:: AIM OF THE TASK ::
Make an exact copy of the lines from the one holding "You are a computer-use" through the end of the entries below, both ends kept, and of nothing else. Exclude pictures.

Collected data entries
:::

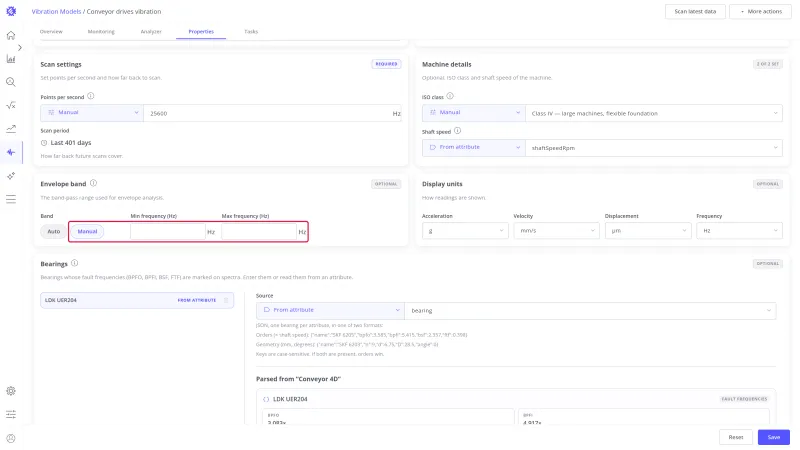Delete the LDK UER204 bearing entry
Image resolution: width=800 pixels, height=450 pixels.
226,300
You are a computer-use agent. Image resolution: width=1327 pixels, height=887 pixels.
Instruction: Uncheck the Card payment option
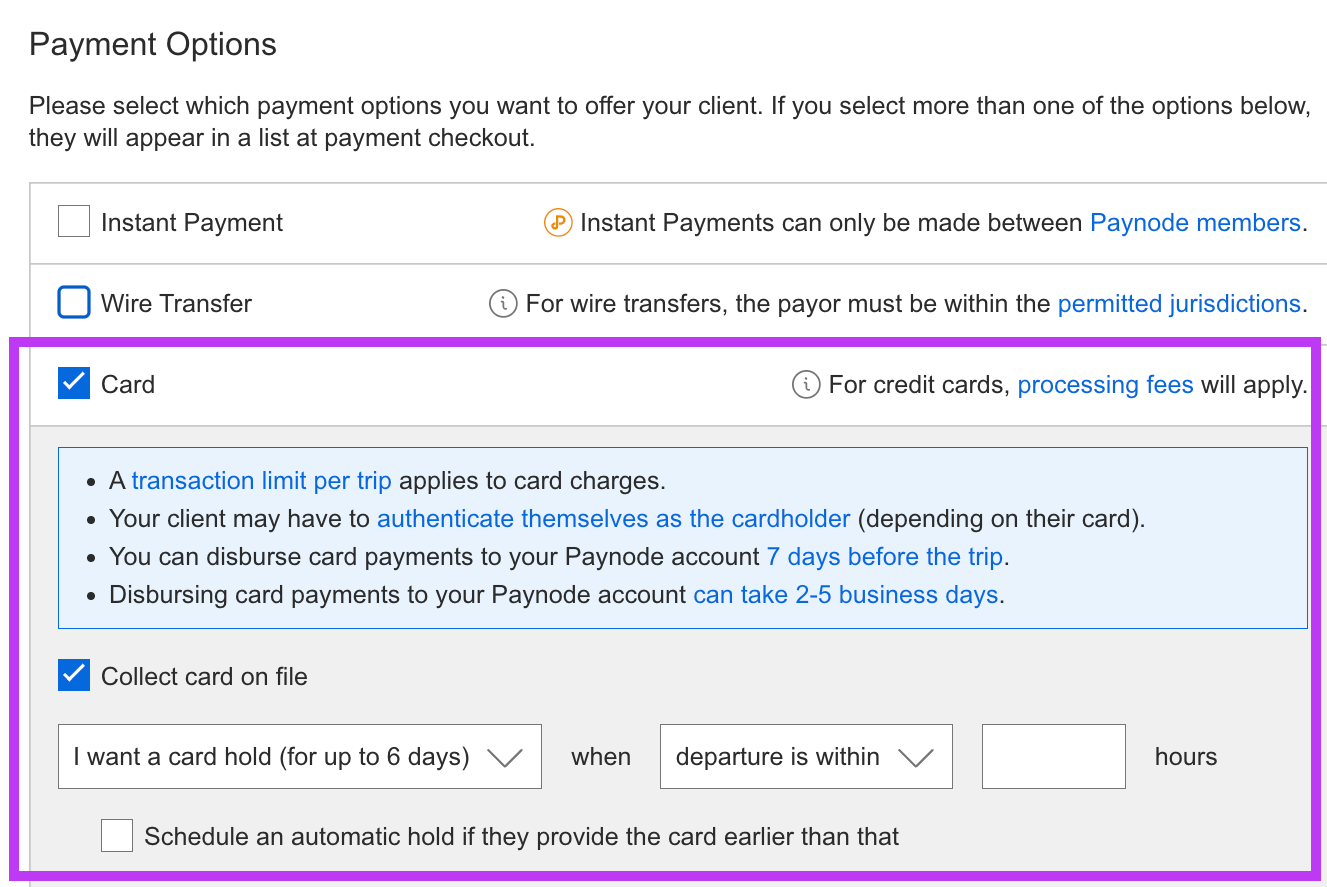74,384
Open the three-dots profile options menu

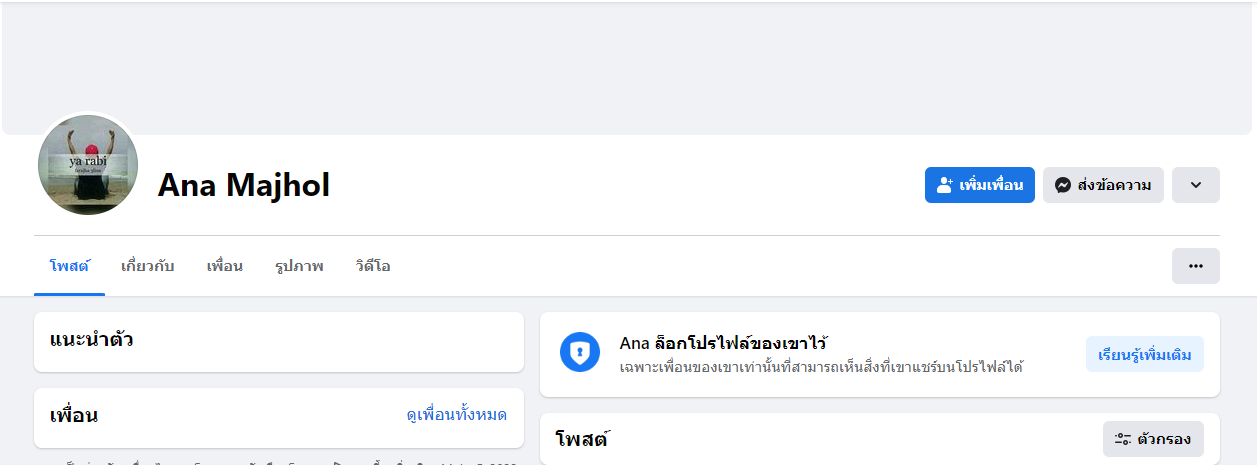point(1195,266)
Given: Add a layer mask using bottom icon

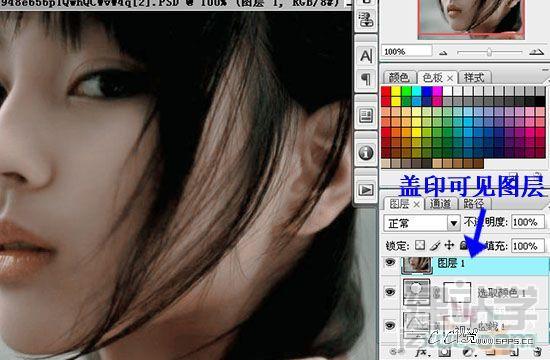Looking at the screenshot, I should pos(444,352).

:::

:: SOLVED EXERCISE ::
You are a computer-use agent. Image resolution: width=1327 pixels, height=887 pixels.
Instruction: Uncheck the Card payment option
74,384
Open the three-dots profile options menu

point(1195,266)
Given: Add a layer mask using bottom icon

Looking at the screenshot, I should pos(444,352).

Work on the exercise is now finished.